Dalam kasus ini, mereka mengumpulkan data dari delapan subjek sehat, yang semuanya berpartisipasi dalam tiga percobaan yang melibatkan berjalan di atas treadmill sambil menonton avatar yang ditampilkan di monitor. Relawan dilengkapi dengan headset 64 saluran dan sensor gerak di sendi pinggul, lutut dan pergelangan kaki.
Avatar pertama diaktifkan oleh sensor gerak, memungkinkan gerakannya untuk meniru subjek tes dengan tepat. Dalam tes selanjutnya, avatar dikendalikan oleh antarmuka otak-komputer, yang berarti subjek mengendalikan avatar dengan otaknya.
Avatar dengan sempurna menirukan gerakan subjek saat mengandalkan sensor, namun kecocokannya kurang tepat saat antarmuka otak-komputer digunakan.

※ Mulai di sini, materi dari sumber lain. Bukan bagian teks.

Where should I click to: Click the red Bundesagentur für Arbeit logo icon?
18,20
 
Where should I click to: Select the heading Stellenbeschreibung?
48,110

Contreras-Vidal mengatakan bahwa yang diharapkan, mencatat bahwa penelitian lain telah menunjukkan beberapa kesalahan penguraian awal saat subjek belajar menggunakan antarmuka. "Ini seperti belajar menggunakan alat atau olah raga baru," katanya. "Anda harus mengerti bagaimana alat itu bekerja. Otak perlu waktu untuk mempelajarinya."
Para peneliti melaporkan peningkatan aktivitas di korteks parietal posterior dan lobus parietal inferior, bersamaan dengan meningkatnya keterlibatan korteks cingulate anterior, yang terlibat dalam pemantauan motor belajar dan kesalahan.
Langkah selanjutnya adalah menggunakan protokol dengan pasien, subjek Ph.D. disertasi.
"Daya tarik antarmuka otak-mesin adalah menempatkan pengguna di pusat terapi," kata Contreras-Vidal. "Mereka harus dilibatkan, karena mereka memegang kendali.